For the last 20 years Matie Viljoen has been one of the most respected large animal vets on the island. But twice a year he has also headed off home for a couple of months to his wine farm in South Africa. Now, he and his family are importing some of the wines from his own farm and the surrounding wineries into the Isle of Man.

Matie was brought up on the wine farm which has been in his family for around 100 years. With a degree in veterinary science he also ran a vet practice for 14 years on the farm.

He says: ‘We also had stabling set up for racehorses and we had a good business going. But then, you know, the racehorse industry took a bit of a knock and the wine farm industry took a big knock.

‘The main reason I came over here working was to keep the wine farm in the family, I was forced by financial restraints like world prices at the time.’

And he goes on to explain: ‘Up until 1994, South Africa was subject to economic sanctions and very little South African wine was exported.

‘And then the whole market opened in 1994 and people basically jumped onto the bandwagon and the quality just wasn’t that great.

‘Because it was a novelty in 94, 95 and 96, then the novelty wore off a bit as well.’

So, in 2004, Matie came to work as a vet with Milan practice in the Isle of Man, leaving behind his wife, Dorothea, and their two young sons, Barend and Petrus.

‘My wife was basically running the farm.
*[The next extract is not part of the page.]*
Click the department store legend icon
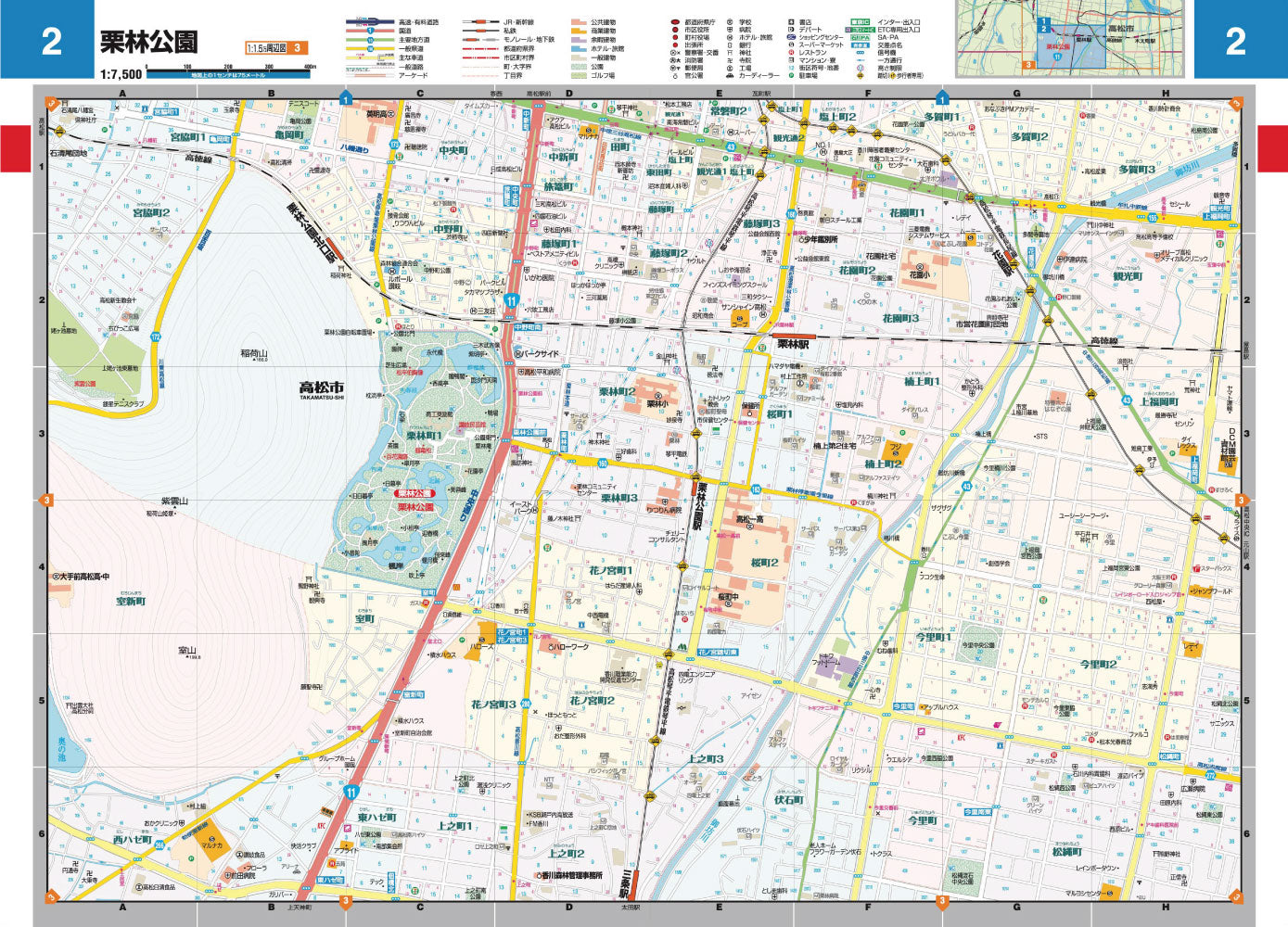The image size is (1288, 927). pos(791,29)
And raising the kids - behind every good man there’s a very good woman, no question about it,’ says Matie.

His farm is in Worcester in the Breede River Valley which is the biggest wine producing area in South Africa, accounting for nearly 40% of the country’s wine. The valley is 130 kms long and is home to the world’s longest wine route. It consists of a wide variety of different biomes: the western part of the valley being more Mediterranean and the eastern part more arid. The difference in terroir, the French term used to describe the environmental factors that affect a crop’s growth and characteristics, means that the region is suitable for the cultivation of many different cultivars of grapes.

Matie says: ‘Grapes from different parts of the valley will grow, look, smell and taste different and produce different types of wine. When you consider that wine makers use different processes and equipment to produce their wines, it means that each wine in the valley is unique.’

Matie’s own wine farm produces whites, mainly Chenin Blanc, Columbard and some Chardonnay, and a Merlot.

As the years have passed by, Matie has fallen into a routine of going home for several months of the year, usually in February for the harvest and around June for the pruning of the vines.

As you can imagine, his clients and the friends he has made on the island have been quite intrigued by his story over the years and many of them have asked whether Matie’s wine are available to buy here.

Matie says: ‘We have always concluded that there is a lack of quality and continuity in the supply of South African wine to the Isle of Man: there is an untapped market with lots of potential growth.

‘The online wine retailers, restaurants, hotels and golf clubs on the island have a very small selection of South African wines available. The reason for this is because almost all businesses on the island purchase their wines from wholesalers in the UK. The wholesalers only stock a select few South African wines which in turn means that many of the wine sellers on the island end up stocking the same wines.’

But this is about to change.

Matie and his family have set up a company which will import their own, award-winning wines, and those from some of the other producers in the Breede Valley.

Matie says: ‘There are more than 85 wineries in the valley, producing more than 2,000 different wines, so it’s a big old treasure trove to go and look into, and we will be able to choose the best wines from each harvest from this selection.’

The name of the company, Lekka Valley Wines come from the Afrikaans slang word ‘lekka’ meaning enjoyment and they will be sold online.

Barend, Matie’s eldest son who has degrees in law and IT, and has come to live here and has been setting up the website, while Petrus is managing the wine farm and sourcing wines for the company to sell. He is also looking at ways to make their farming methods more environmentally sustainable.

Matie remembers helping out on the wine farm when he was growing up.

He says: ‘At that stage everything was still done by hand. You would fill your basket, and it was all wicker baskets at that stage. Our job as kids was to stand on the wagon and take the baskets on and tip it in to the containers.

‘But it was just, for me, the workers who were just unbelievable: how they could [work so long] because it’s the middle of summer. They start in the morning and they will harvest and they will normally be working together, husband and wife. And, between them, they will harvest a tonne that day.’

Nowadays, Matie adds, the picking is mostly mechanised: ‘But for the top quality wines, the guys still prefer to hand pick because, with the harvester machines, you sometimes crush the grapes.

Nowadays he says, the work on the farm is a great relaxation after the demands of working as one of a very small number of equine and large animal vets in the island: ‘It’s like a holiday going back: you’re sitting on a tractor but you’re able to switch off. And that’s probably the only reason why I’m able to do work like I do when I’m here.’

Matie adds that the name ‘Lekka’ is key because, for them, it is all about enjoyment: ‘That’s what we want to try and bring back because the most important thing is, we are not wine connoisseurs, we are wine farmers that enjoy wine. I say to people: “I’m not a wine connoisseur and I’m not going to tell you this wine is the best”. People need to make up their own minds.’

And now we are about to get the chance to do just that.